Operation Successor: demystifying the succession concept

The term “Operation Successor” has become such a favorite that it can’t possibly be abandoned – it sounds too good, too conspiratorial. And so what if there isn’t much meaning behind the sound of it? Making sense isn’t an essential requirement for analysts.

“There won’t be any successors,” said President Vladimir Putin during his press conference last week. Naturally, this statement hasn’t discouraged analysts in the least; they are discussing the subterfuges and subtleties of the impending Operation Successor with redoubled energy. This expression has become such a favorite that it can’t possibly be abandoned – it sounds too good, too conspiratorial. And so what if there isn’t much meaning behind the sound of it? Making sense isn’t an essential requirement for analysts.

In fact, the magic word “successor” only means “the person who takes over from the predecessor.” No matter who becomes the next president – Mikhail Kasyanov, or even Drevarkh the Enlightened, the Tree-Man from Arkhangelsk – he would still be Putin’s successor, by definition. No one is bothered by statements like “his successor changed everything radically”; and saying that “Viktor Yushchenko, Leonid Kuchma’s successor as president of Ukraine, did such-and-such” does not imply that the Kuchma and Yushchenko administrations are completely identical or completely different. All it means is that Yushchenko succeeded Kuchma as president of Ukraine.

But if “successor” is understood to mean not merely the next president, but a president who will continue the current president’s policies, then two further points need to be clarified. On the one hand, there’s nothing wrong with wanting to hand over the state to a ruler who won’t immediately start dismantling everything. On the other hand, complete continuity in policy never happens anyway. Even in a monarchy, the ideal successor – a newly-crowned sovereign who sincerely honors his late father’s memory – is sure to do some things differently from his predecessor. This is also bound to happen whenever a new president takes over, if only because there’s no such thing as a 100% accurate copy of the previous ruler.

But then the word “operation” – pronounced with great emphasis, as if this concerns some sort of treacherous, unlawful activity – only means that those at the top will probably try to agree on a common candidate who is seen as likely to ensure continuity for current policies and prevent any significant upheavals. And the outgoing president “reserves the right to express some preferences” during the election campaign. Whether this preference is expressed directly (“I call on you to support Candidate A”) or indirectly (in the form of embraces and handshakes) doesn’t really matter, since the outgoing ruler, like any other citizen, does have the right to express a preference. And it is likely to be effective. President Putin’s high approval rating could facilitate the success of his recommendations – and so could the fairly high level of conformism in our society. Polls indicate that only 5-10% of Russian citizens really want some changes; the rest are either loyalist or indifferent. Of course, serious errors could negate even the most favorable position – for example, if the Kremlin’s consolidated candidate is obviously unsuited to the job – but the Kremlin is unlikely to act in such a self-destructive way.

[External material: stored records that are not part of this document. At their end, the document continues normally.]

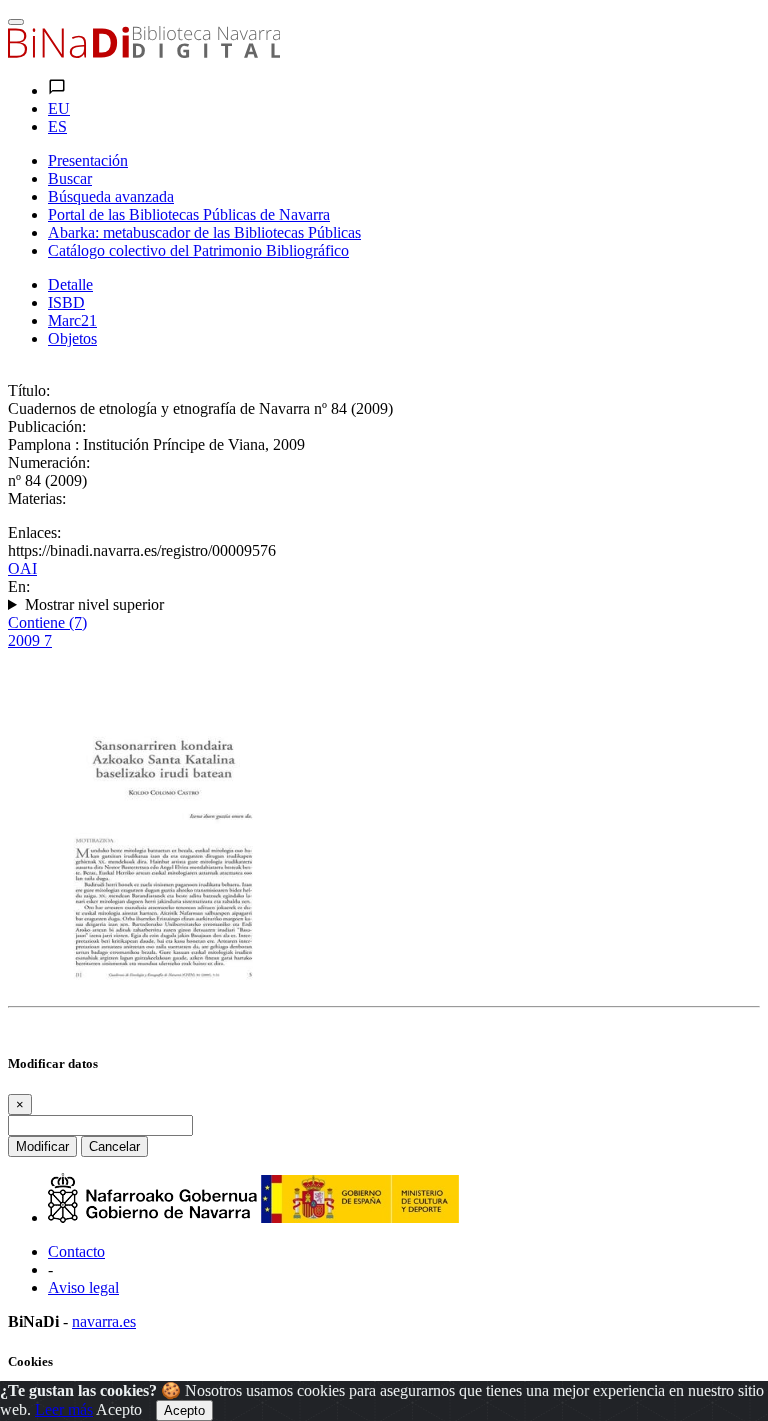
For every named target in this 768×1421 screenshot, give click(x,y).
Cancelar (114, 1146)
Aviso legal (83, 1287)
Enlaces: (34, 532)
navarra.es (104, 1321)
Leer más (64, 1409)
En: (19, 586)
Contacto (76, 1251)
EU (59, 108)
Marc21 (72, 320)
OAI (22, 568)
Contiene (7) (47, 622)
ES (57, 126)
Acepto (119, 1409)
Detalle (70, 284)
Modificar (42, 1146)
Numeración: (49, 462)
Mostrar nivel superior (94, 604)
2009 (30, 640)
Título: (29, 390)
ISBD (66, 302)
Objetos (72, 338)
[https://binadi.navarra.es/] (144, 52)
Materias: (37, 498)
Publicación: (47, 426)
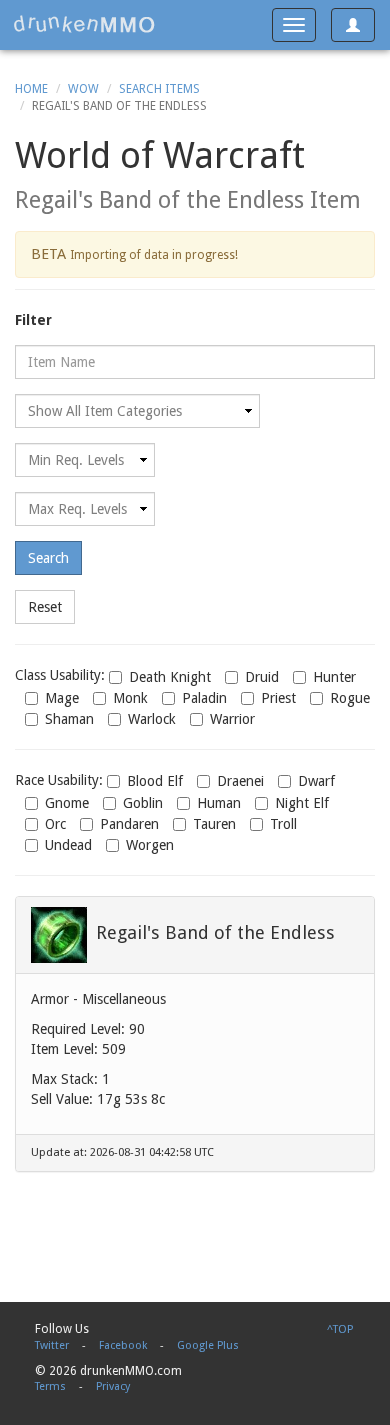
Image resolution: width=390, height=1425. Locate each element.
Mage (62, 698)
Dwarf (316, 781)
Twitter (52, 1345)
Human (219, 803)
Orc (55, 824)
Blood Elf (155, 781)
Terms (50, 1386)
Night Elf (302, 803)
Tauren (214, 824)
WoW (83, 89)
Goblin (143, 803)
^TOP (340, 1329)
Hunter (334, 677)
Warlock (152, 719)
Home (31, 89)
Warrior (232, 719)
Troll (283, 824)
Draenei (240, 781)
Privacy (113, 1386)
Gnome (67, 803)
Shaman (69, 719)
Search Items (159, 89)
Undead (68, 845)
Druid (262, 677)
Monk (130, 698)
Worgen (150, 845)
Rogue (350, 698)
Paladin (204, 698)
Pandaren (129, 824)
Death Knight (170, 677)
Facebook (123, 1345)
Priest (278, 698)
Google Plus (208, 1345)
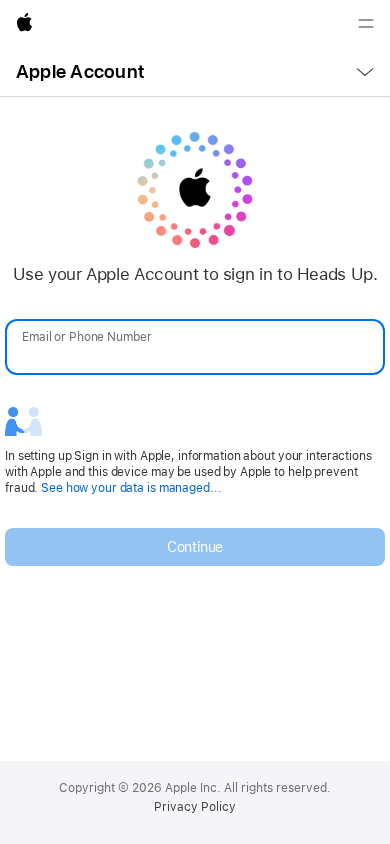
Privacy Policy (195, 807)
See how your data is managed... (131, 488)
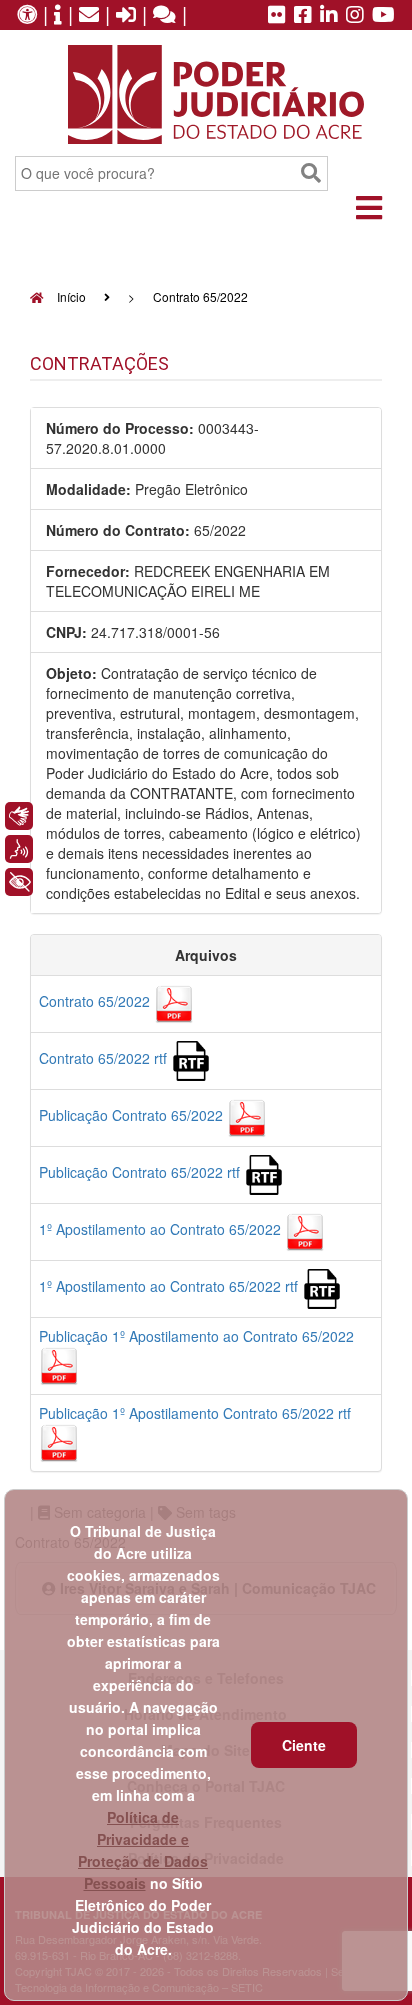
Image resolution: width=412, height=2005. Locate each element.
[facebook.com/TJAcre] (303, 16)
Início (70, 296)
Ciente (304, 1745)
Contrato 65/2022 (96, 1001)
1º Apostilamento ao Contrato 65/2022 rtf (170, 1286)
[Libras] (19, 816)
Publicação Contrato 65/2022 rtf (141, 1172)
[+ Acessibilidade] (19, 882)
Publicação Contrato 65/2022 (133, 1115)
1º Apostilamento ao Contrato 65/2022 (162, 1229)
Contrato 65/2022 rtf (105, 1058)
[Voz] (19, 849)
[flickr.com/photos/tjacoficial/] (277, 16)
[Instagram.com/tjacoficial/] (355, 16)
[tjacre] (329, 16)
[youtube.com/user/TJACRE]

In that sense, a smooth transition of power seems to be entirely feasible and lawful. If anyone doesn’t like the idea of the next president continuing current policies, their opposition shouldn’t emphasize the fact that the ruling elite agreed on and expressed a preference for this successor (there’s nothing wrong with that); they should emphasize major irregularities in the voting process (really wrong).

However, given the present-day configuration (barring any extraordinary developments, external disasters, or a fit of extreme domestic insanity), there is no need for any irregularities in the voting process. There is no strong opposition candidate at present, and it would be unrealistic to believe that such a candidate could emerge from nowhere and build up support within a year. And current opposition leaders might as well be given all the television coverage they want, since they would present such a pathetic spectacle that the Kremlin’s election objectives would be achieved without any need for irregularities during voting.

Like it or not, there is no sign of any major upsets in the forthcoming election cycle. That’s how it is, and scary words can’t change an objective correlation of forces.